Des unités « très agitées »

Cette dernière a brossé un portrait sombre de l’état des unités psychiatriques au Québec, des endroits souvent « très agités » où se trouvent toutes sortes de patients. Les séjours peuvent donc parfois y être « très traumatiques », surtout pour des usagers comme Amélie Champagne.

« On s’entend tous que ce n’est pas les meilleures pratiques, surtout pour une jeune fille qui n’est pas habituée de fréquenter les services psychiatriques », a estimé Claire Gamache.

Mais avant qu'elle quitte le service, comme elle l’a fait avec ses parents, le surlendemain de son entrée en psychiatrie au CHU de Sherbrooke, ceux-ci auraient dû insister pour rencontrer le psychiatre responsable du dossier d’Amélie, a poursuivi la médecin.

Par l’entremise d’un contact, ses parents avaient finalement réussi à obtenir qu’elle soit vue au CHUM, à Montréal, au début de la semaine suivante.

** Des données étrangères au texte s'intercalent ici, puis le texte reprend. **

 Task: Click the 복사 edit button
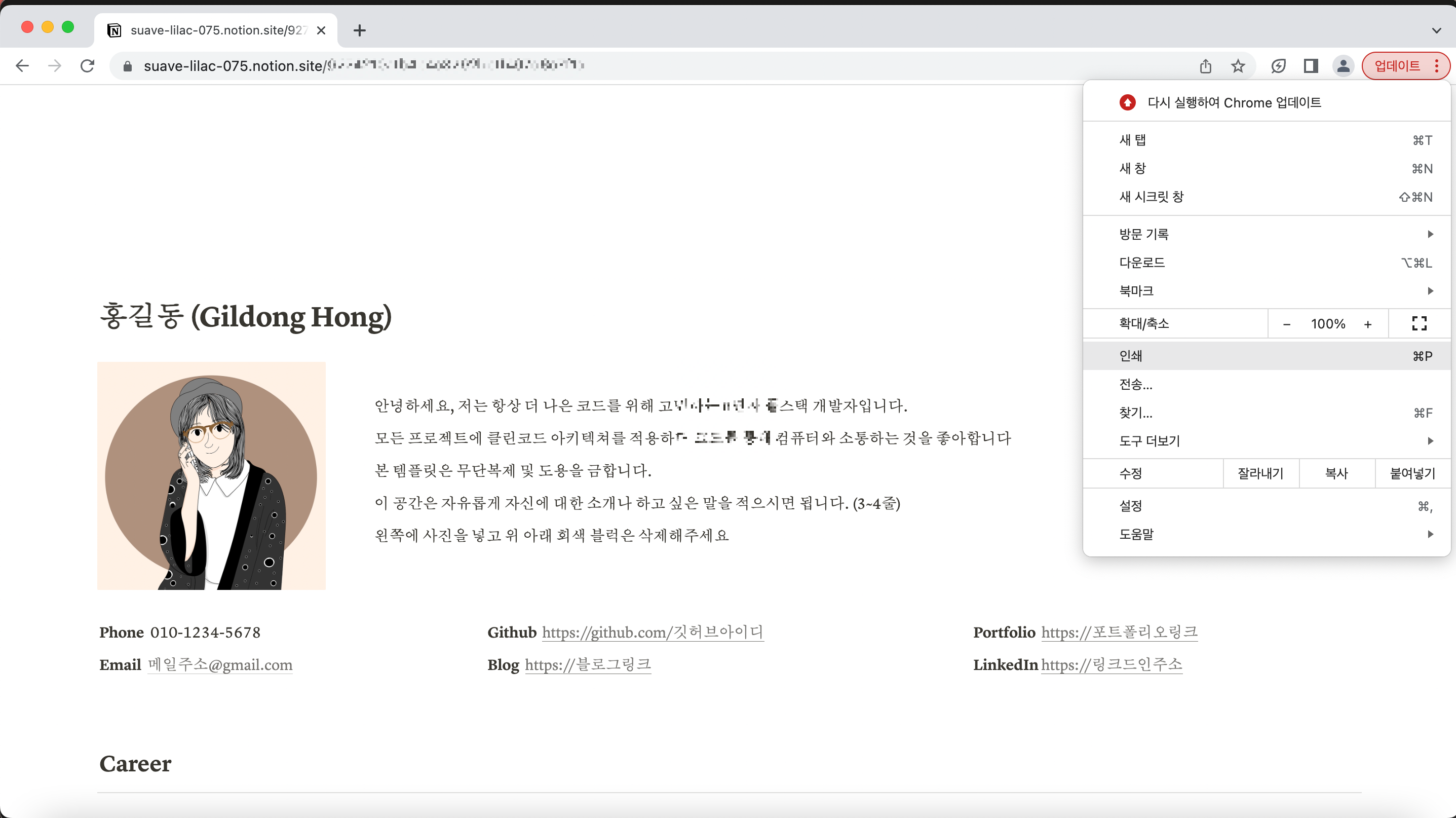click(1336, 473)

Ce rendez-vous n’aura toutefois pas eu lieu puisqu’elle a mis fin à ses jours entre-temps.

« Il faut qu’on outille les familles à demander des services pertinents », a toutefois insisté la Dre Gamache ajoutant plus tard que « quelqu’un comme Amélie […] aurait eu besoin de quelqu’un d’assez exceptionnel pour l’entendre à l’urgence ».

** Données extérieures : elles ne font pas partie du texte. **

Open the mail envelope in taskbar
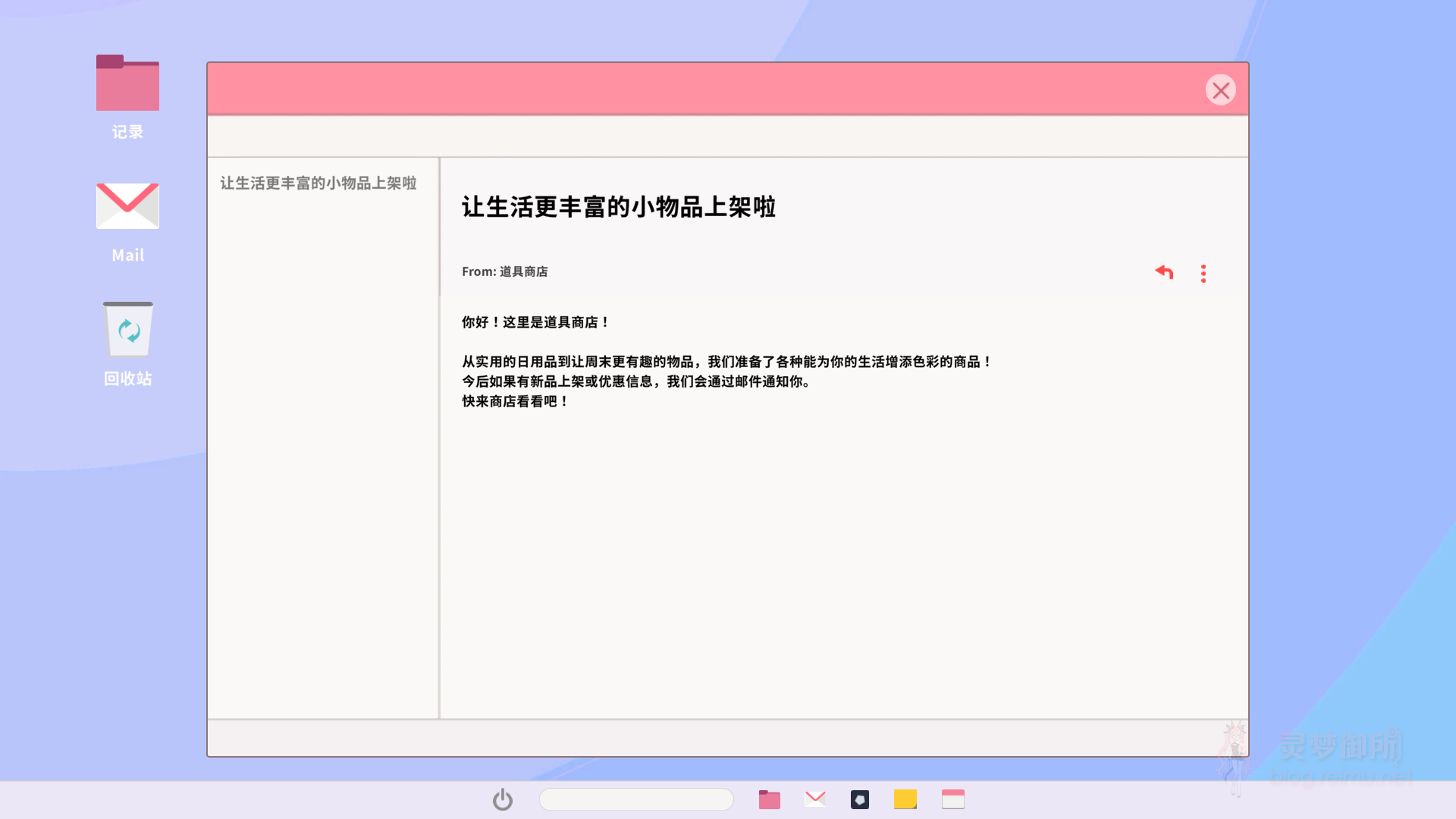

Face aux parents d’Amélie Champagne, la Dre Gamache a éclaté en sanglots à la fin de son témoignage, déclarant « qu’on est profondément désolés que ce genre de drame là arrive ».

La première semaine de l’enquête publique, à la mi-décembre, a porté sur les circonstances de la mort de la jeune femme. La deuxième est consacrée aux recommandations de diverses parties.

L’Ordre des psychologues du Québec et l’Association des groupes d’intervention en défense des droits en santé mentale du Québec ont également fait part de leurs recommandations mercredi.